* **What to produce**: Put the lines below into a JSON array of strings, one string per line, skipping blank lines. Omit the pictures from the output.

* **Given information**:
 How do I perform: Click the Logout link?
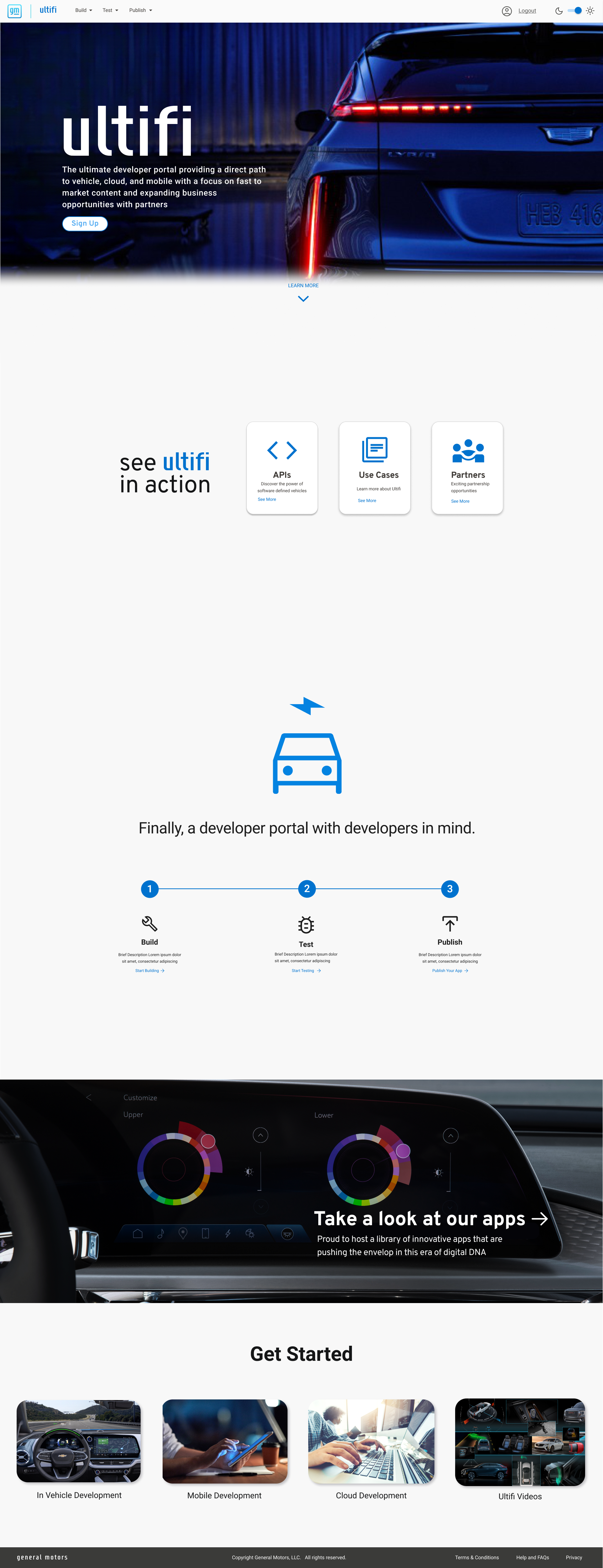tap(527, 11)
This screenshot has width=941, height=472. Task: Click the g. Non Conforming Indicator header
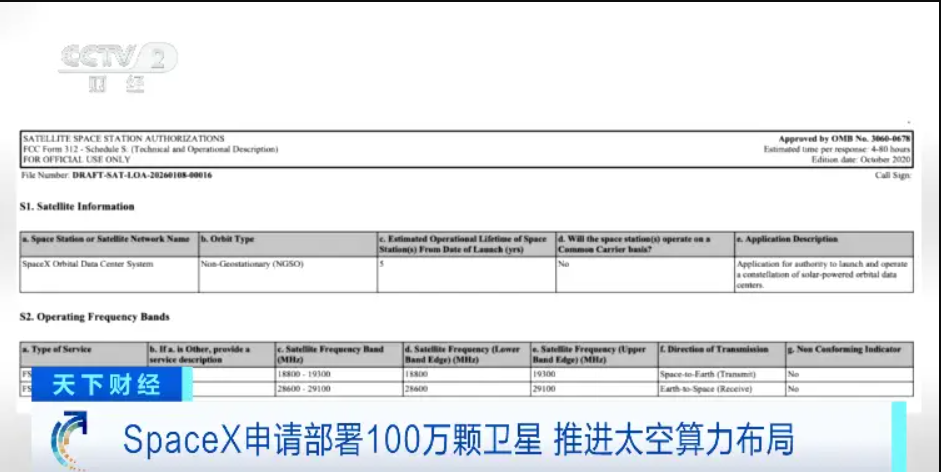(x=846, y=349)
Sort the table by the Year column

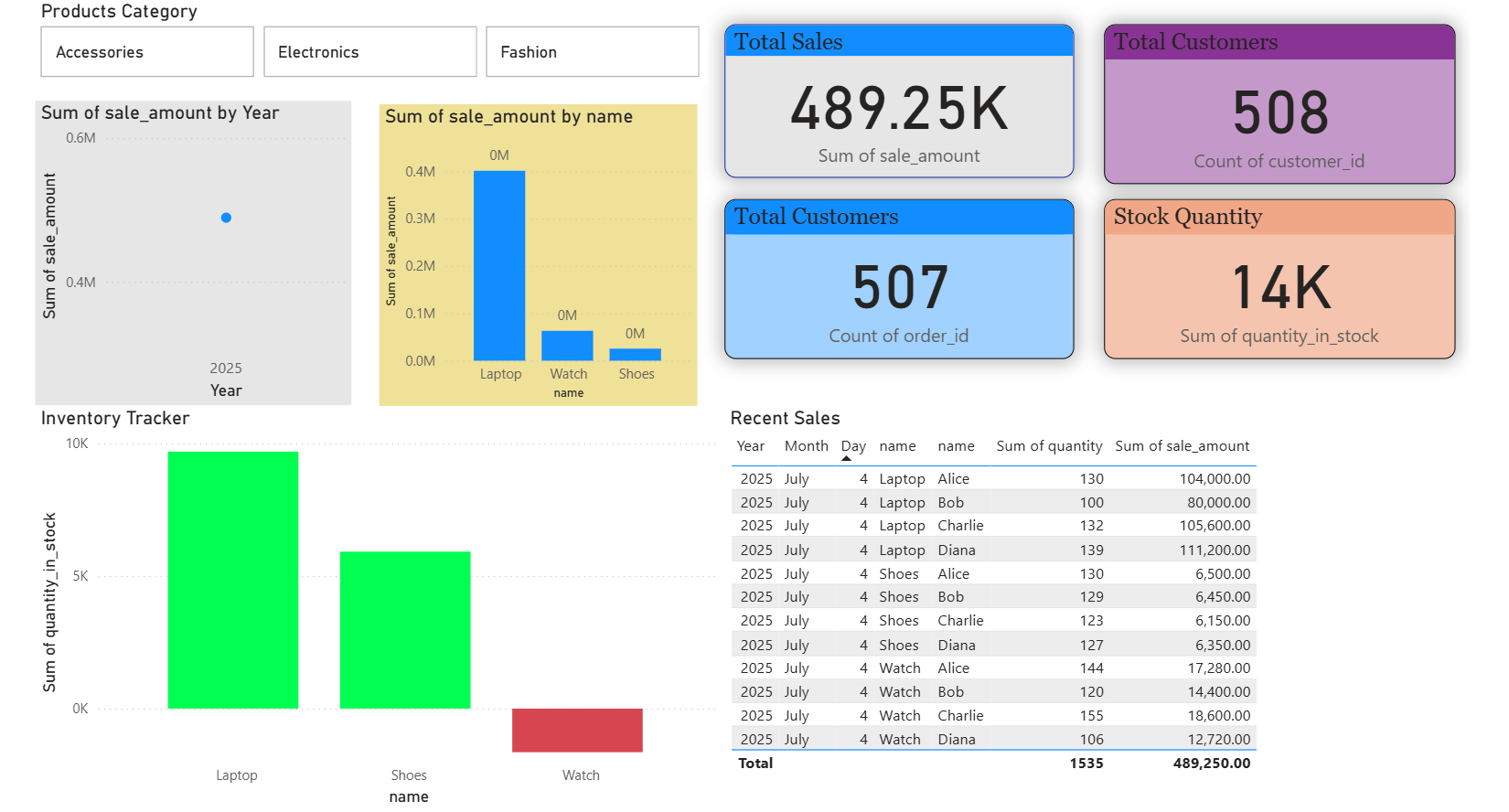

* **Response to the task**:
[
  " How do I perform: Click the Logout link?",
  "tap(527, 11)",
  "This screenshot has width=941, height=472. Task: Click the g. Non Conforming Indicator header",
  "(x=846, y=349)",
  "Sort the table by the Year column"
]